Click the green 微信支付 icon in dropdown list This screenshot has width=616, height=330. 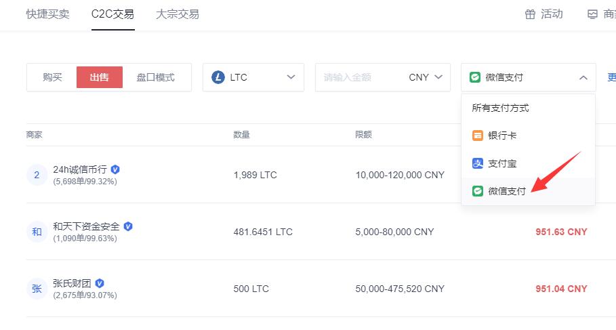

=-=-=-=-=

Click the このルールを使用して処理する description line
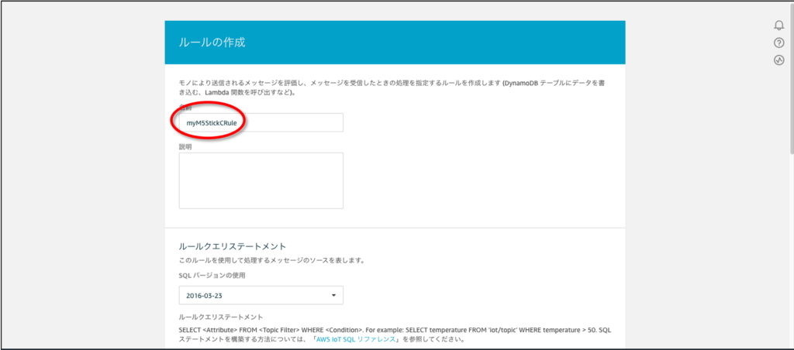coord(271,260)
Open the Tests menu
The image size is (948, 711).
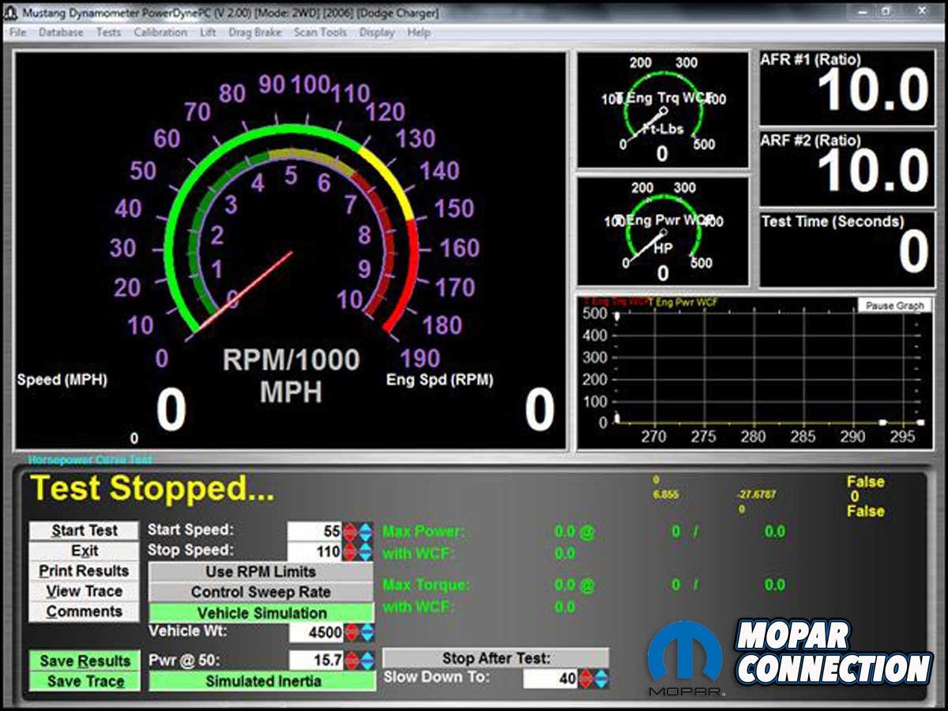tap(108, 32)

=-=-=-=-=

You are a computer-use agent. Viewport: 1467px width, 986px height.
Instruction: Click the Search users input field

=-=-=-=-=

### Problem requirements
Could you reproduce, word for word, the material starting at the line containing "You are a computer-use" and ending at the line containing "Instruction: Click the"?

### Response to the task
You are a computer-use agent. Viewport: 1467px width, 986px height.
Instruction: Click the Search users input field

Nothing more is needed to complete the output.